The 2009 Ice Hockey World Championship begins in Bern on Friday evening with hosts Switzerland taking on France.This content was published on April 23, 2009 - 14:03
Host captain Mark Streit, the first Swiss non-goalie to play in North America's National Hockey League (NHL), tells swissinfo about life in the United States, responsibility and targets.
It's one of those success stories that the Americans love so much: the hero who came from virtually nothing to play a central role as a defender in the NHL.
The hero in this case is Mark Streit, 31, the second-best paid Swiss athlete behind Roger Federer.
The story began in Bern at the beginning of the 1990s, just round the corner from the ice rink which will be the main stage for the world championship over the next fortnight.
"I grew up in this area – about a kilometre from the Allmend rink [now the PostFinance Arena]. I spent loads of my free time on the open-air rink next to the stadium. It's therefore very emotional for me to be able to play in a world championship on the same spot 20 years later," he said.
The young Streit lived only for ice hockey. "In 1990 – when Bern last hosted the world championship – I was only 12 but I managed to watch several matches. I was fascinated!"
Even then his dream to play on the other side of the Atlantic was taking shape. His idols were the NHL players on his bedroom wall. He would regularly wake up at two in the morning to watch NHL matches on television with his father – especially those featuring his hero Chris Chelios, whose top he would proudly wear when playing with mates in Allmend.
Streit had talent and didn't waste any time breaking into the Swiss elite. He made his debut in the Swiss national league, for Fribourg-Gottéron, when he was 18.
He then spent three seasons at Davos where his qualities as an attack-minded defender opened the doors to the Swiss national team.
But despite a comfortable status and burgeoning success, Streit never lost sight of his long-standing goal: the NHL.
In 1999 he decided to make the leap and spent a year discovering the reality of life in the minor American leagues.

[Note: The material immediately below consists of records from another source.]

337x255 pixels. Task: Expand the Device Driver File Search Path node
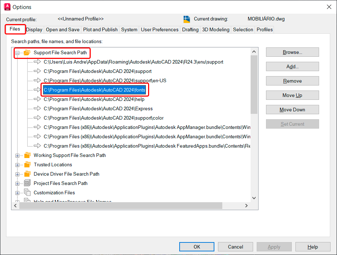tap(17, 174)
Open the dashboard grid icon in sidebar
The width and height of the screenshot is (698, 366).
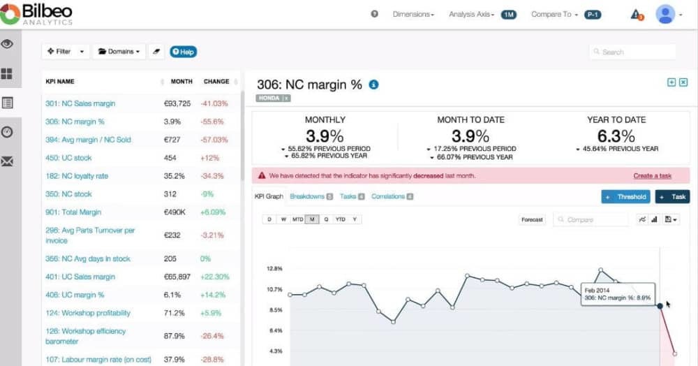coord(8,73)
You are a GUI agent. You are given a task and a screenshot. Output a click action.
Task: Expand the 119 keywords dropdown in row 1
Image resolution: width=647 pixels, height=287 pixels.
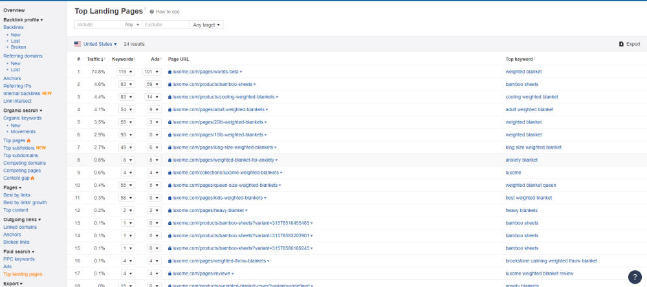click(125, 72)
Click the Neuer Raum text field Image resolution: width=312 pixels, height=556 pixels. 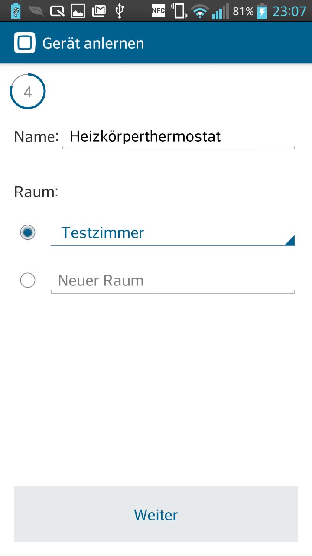tap(172, 281)
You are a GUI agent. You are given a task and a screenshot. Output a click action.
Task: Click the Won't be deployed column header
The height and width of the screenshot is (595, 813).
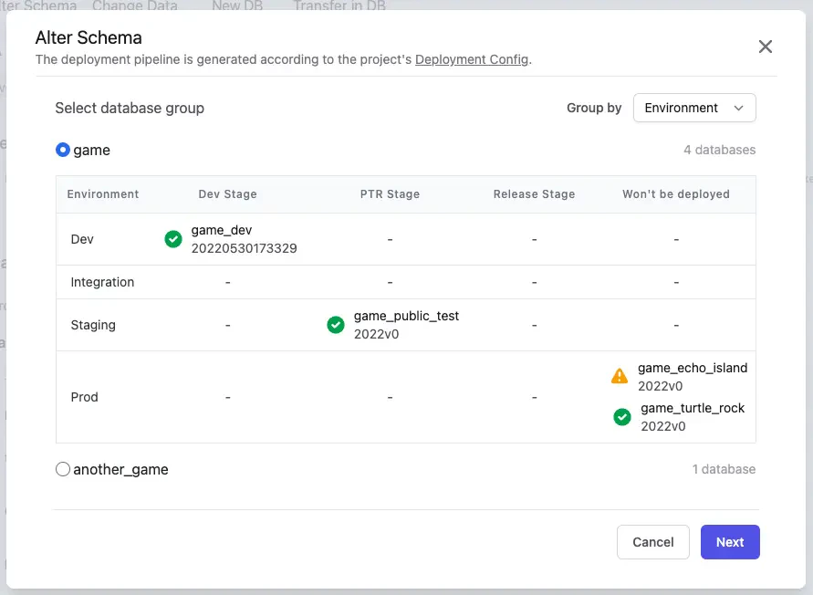676,194
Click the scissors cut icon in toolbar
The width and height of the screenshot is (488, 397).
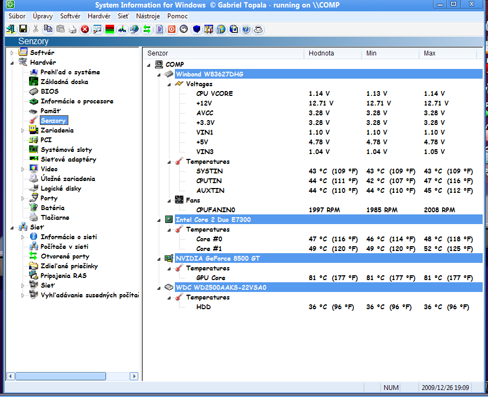tap(36, 29)
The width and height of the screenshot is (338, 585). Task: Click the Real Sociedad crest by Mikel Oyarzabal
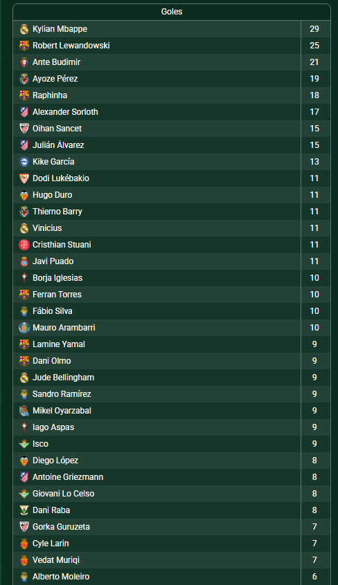point(24,411)
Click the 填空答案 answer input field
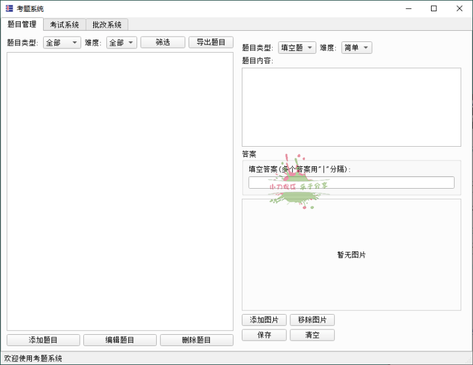 (x=351, y=182)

From the Tiger Sharks in Tallahassee to the Falcons in Springfield via the Grizzlies in Utah, he learnt to live with the breakneck pace of matches played every two or three days, long and tiring journeys and above all the merciless competition between the hundreds of young players all wanting a shot at the NHL.
He also discovered loneliness. "There are better things in life than celebrating your birthday in a hotel room with only a pizza for company," he told a Bern newspaper recently.

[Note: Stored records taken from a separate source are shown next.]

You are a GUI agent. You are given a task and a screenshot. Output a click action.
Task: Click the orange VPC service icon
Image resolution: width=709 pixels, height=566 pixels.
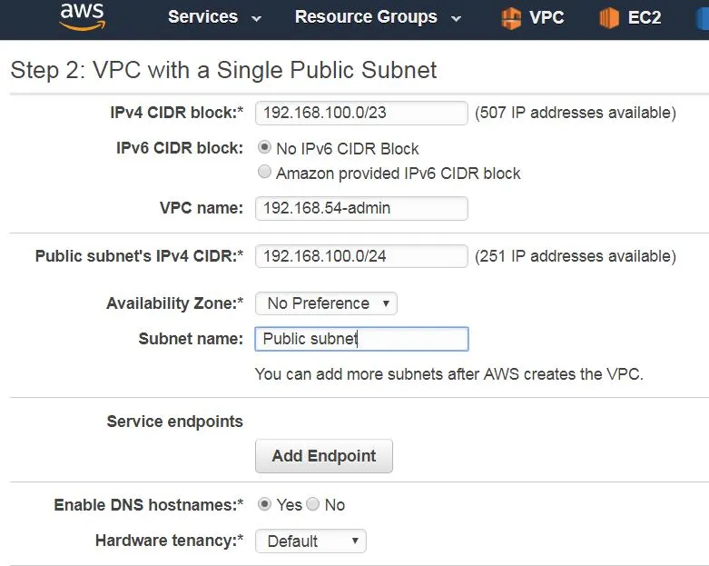(x=511, y=17)
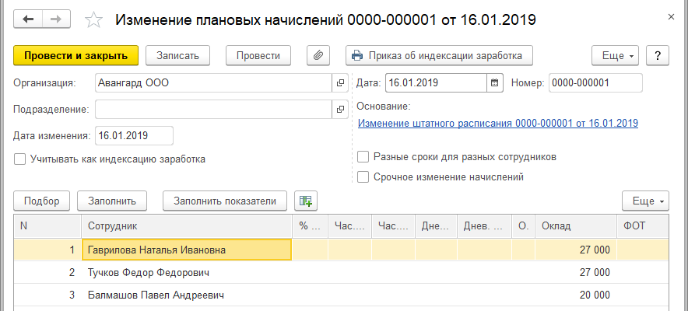Click the Записать button
The height and width of the screenshot is (311, 688).
click(178, 55)
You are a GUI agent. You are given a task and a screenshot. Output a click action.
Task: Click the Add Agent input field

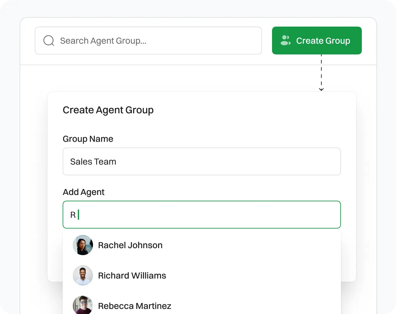202,214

"It was very difficult but also very exciting. When I compare my situation now to what it was back in 1998, when I took part in my first world championship, I can only be proud of what I've achieved."
For a lot has happened since his first taste of North American ice hockey. In 2005 he was drafted by Montreal, who offered him a "one-way" contract, guaranteeing that he wouldn't be sent back at a moment's notice to the minor leagues.

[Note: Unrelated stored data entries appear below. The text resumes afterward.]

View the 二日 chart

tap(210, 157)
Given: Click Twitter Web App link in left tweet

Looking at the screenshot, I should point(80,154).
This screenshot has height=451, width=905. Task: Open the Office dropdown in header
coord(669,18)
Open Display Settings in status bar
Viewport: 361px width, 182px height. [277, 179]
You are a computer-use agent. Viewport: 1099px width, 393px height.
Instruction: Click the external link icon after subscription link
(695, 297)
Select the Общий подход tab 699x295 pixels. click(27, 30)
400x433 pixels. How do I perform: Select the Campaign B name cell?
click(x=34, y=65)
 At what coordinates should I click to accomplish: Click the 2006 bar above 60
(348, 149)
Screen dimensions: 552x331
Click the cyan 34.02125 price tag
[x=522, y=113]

In three years he succeeded in becoming one of the key elements of the team.
He won the Jacques Beauchamp trophy twice, which is awarded "to the player who plays a decisive role in the team's success without gaining any particular honour".
This season Streit has been the most impressive player for the New York Islanders, with 16 goals and 40 assists. Often playing more than 25 minutes a match, he was the seventh most prolific NHL defender.
That was not enough however to qualify for the play-offs, the league finals, which are currently underway.
A stroke of luck for the Swiss team, who can now count on their best player for their matches.
And an enormous responsibility for Streit, promoted to captain. "I've been captain before, so I'm used to shouldering this role of leader. What's more, in New York I was also brought in to take responsibility in the locker-room. I learnt a lot from experienced players and I'm going to try to ensure that the Swiss team benefits from that."
If Streit needs a bit of time to adjust – "the European rinks are bigger, the forwards have more space and the game is less physical" – he shouldn't have any problem fitting in to a system that he knows by heart.
"It's up to me to adapt to the team and not vice versa. By establishing Switzerland among the top eight teams in the world, [coach] Ralph Krueger has proved that his view is the right one."
And his target for this world championship? "We've learnt from experience that it's never a good thing to set too precise targets. We want to go as far as possible, obviously. But anyone who demands we qualify for the semifinals hasn't been watching ice hockey for several years."
swissinfo, based on an article in French by Samuel Jaberg
Organisers expect around 250,000 visitors to Bern for the hockey championship. The 2008 European football championship drew over one million fans to the Swiss capital.
A free opening event will be held in front of the parliament building, with a showing of Switzerland's game against Germany.
Hotel rooms in Bern stand at 90 per cent occupancy for the tournament and are fully booked for the finals.
The tournament's 16 teams are split into four groups of four. Each team plays three matches in round robin play. The top three from each group move to the qualifying round.
The remaining twelve teams are divided into two groups of six. Each team has to play three games within their group.
The top four teams from each group make it to the quarterfinal. The bottom two teams from each group are eliminated.
The top four teams from the quarterfinal move to the semifinal.
Bronze medal game
The two losers of the semi-final games face off.
The winners of the semifinal round play the tournament's final match.